Studies on the mechanism of the enolization reaction of Grignard reagents and ketones. Part 2. Pseudo-first-order rate and deuterium isotope effect studies

Abstract

Kinetics of enolization reactions of some alkyl mesityl ketones with alkylmagnesium bromides were studied under pseudo-first-order conditions by measuring formation of gaseous alkane. Using a large fixed excess of isopropyl mesityl ketone, the reaction was first order in ethylmagnesium bromide; with a fixed excess of ethylmagnesium bromide, the reaction was first order in ketone.
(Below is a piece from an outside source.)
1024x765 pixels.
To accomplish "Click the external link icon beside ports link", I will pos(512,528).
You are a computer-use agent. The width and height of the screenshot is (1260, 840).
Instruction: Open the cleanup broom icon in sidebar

At high excess variable concentrations of ketone, however, k₂ values decreased with increasing ketone concentration in a good linear relation between the two variables. When both Grignard and ketone concentrations (at 1 : 1 mole ratios) were varied, a nonlinear relationship resulted between concentrations and k₂ values. Rates did not vary significantly between highly pure and reagent grade magnesium. Reactions in tetrahydrofuran at b.p. 67 °C took place at significantly slower rates than reactions in ether at b.p. 36 °C at comparable concentrations whereas reactions in di-n-butyl ether at b.p. 141 °C occurred at a much faster rate at higher concentrations. Reactions of α-deuterio-substituted methyl, ethyl, and isopropyl mesityl ketones with ethylmagnesium bromide showed isotope effects confirming breaking of the C–H bond as the rate-determining step in accord with the proposed mechanism. Values of k_H/k_D= 2.6–3.1 indicate a moderate degree of C–H bond stretching in the transition state. A two-step mechanism is proposed.